RECORDED DATA:
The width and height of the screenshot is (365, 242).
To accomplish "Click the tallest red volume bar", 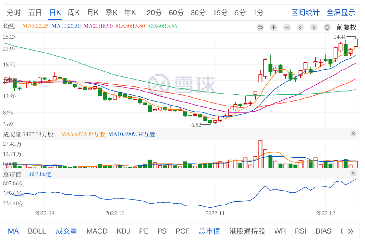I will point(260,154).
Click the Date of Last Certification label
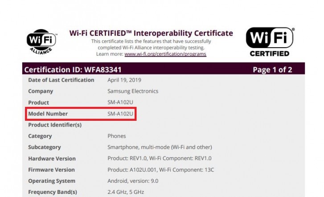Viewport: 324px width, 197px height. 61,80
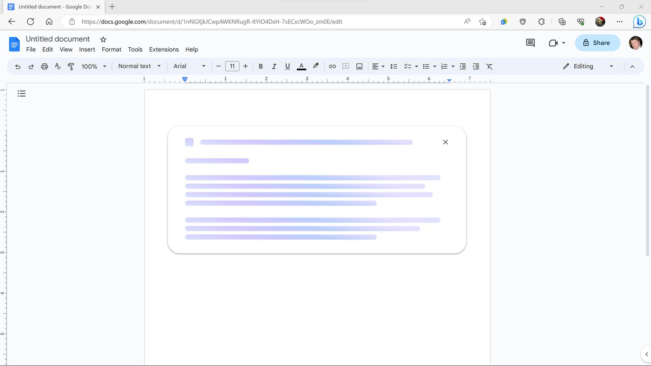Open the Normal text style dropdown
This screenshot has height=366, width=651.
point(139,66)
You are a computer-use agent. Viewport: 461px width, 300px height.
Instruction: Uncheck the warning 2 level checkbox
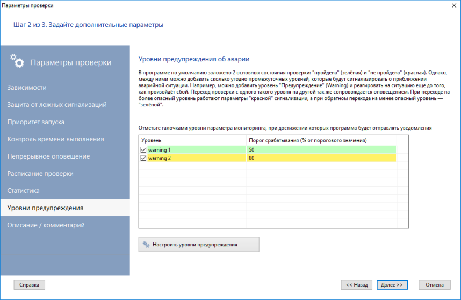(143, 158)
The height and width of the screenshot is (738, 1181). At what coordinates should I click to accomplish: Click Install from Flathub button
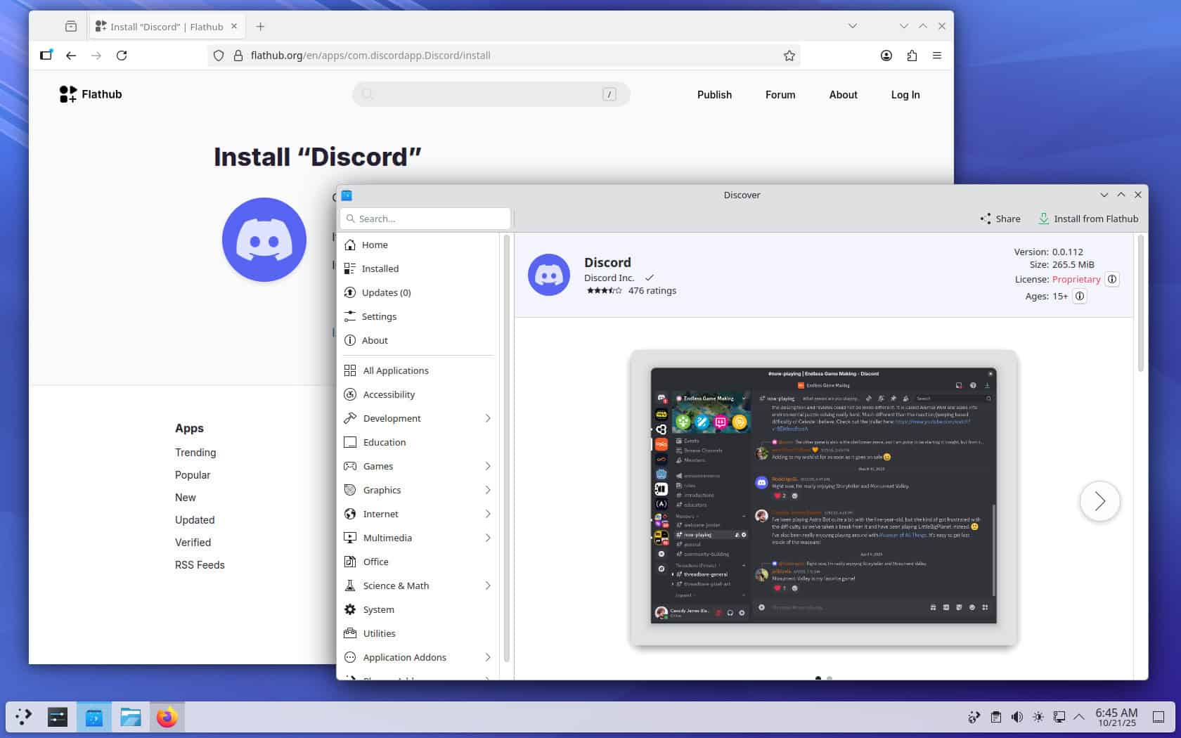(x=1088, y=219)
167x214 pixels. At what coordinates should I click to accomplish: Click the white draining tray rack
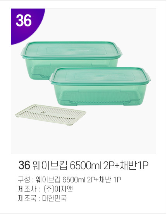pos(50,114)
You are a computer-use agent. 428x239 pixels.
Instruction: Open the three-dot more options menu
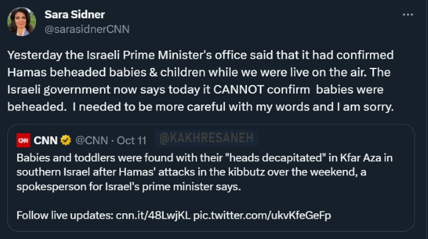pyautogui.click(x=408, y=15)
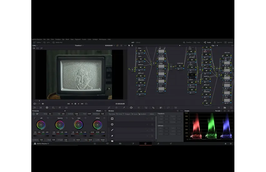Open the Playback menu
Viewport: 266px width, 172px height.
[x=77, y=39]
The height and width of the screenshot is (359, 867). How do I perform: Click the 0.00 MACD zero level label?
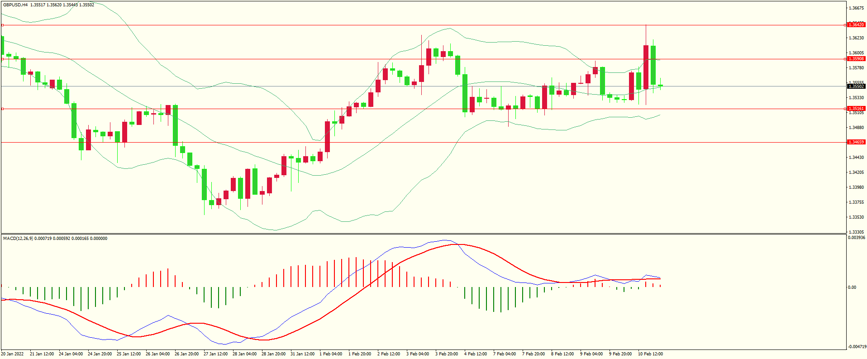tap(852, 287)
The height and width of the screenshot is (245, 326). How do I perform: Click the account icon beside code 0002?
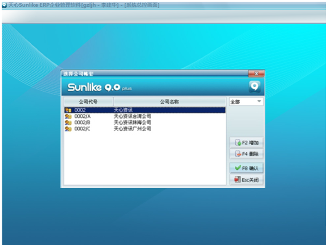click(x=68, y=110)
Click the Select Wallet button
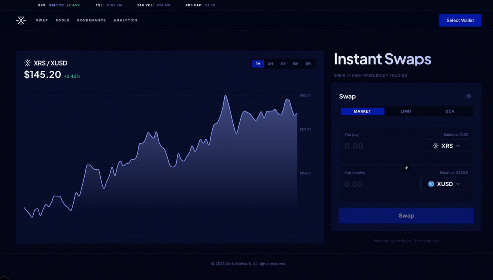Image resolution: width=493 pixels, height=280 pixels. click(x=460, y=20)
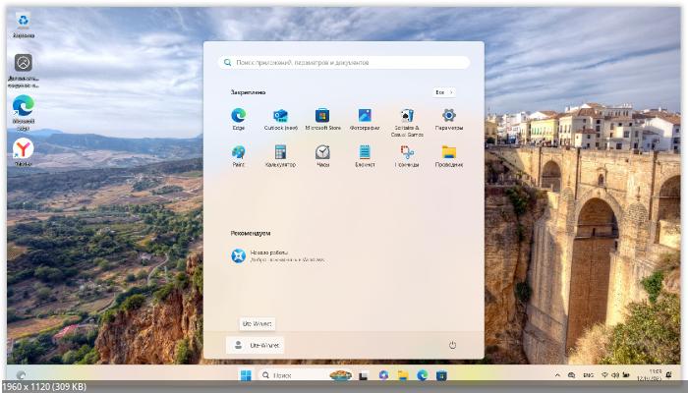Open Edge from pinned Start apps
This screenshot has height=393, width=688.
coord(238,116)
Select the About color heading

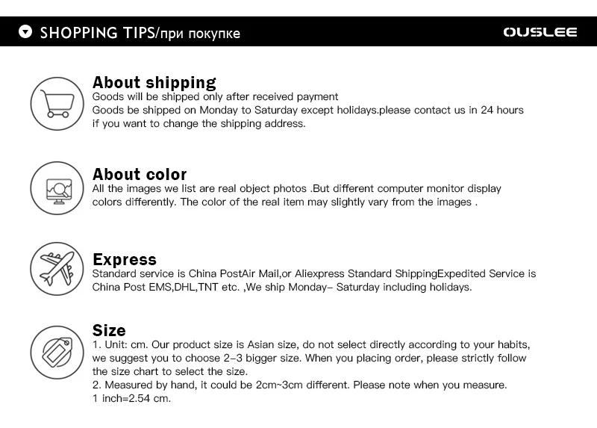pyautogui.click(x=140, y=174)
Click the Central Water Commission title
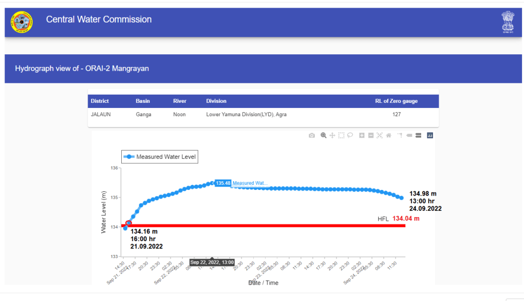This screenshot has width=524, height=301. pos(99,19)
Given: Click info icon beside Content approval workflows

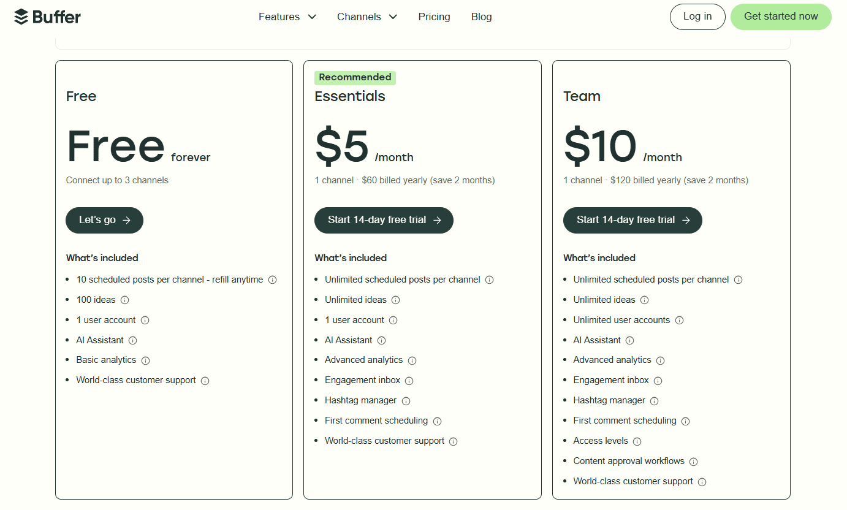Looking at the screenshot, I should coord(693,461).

EXERCISE AIM: Look through the entries and return each line that has the word "computer" in it.

OUTPUT BELOW:
You are a computer-use agent. Viewport: 461px width, 300px height.
You are a computer-use agent. 428x239 pixels.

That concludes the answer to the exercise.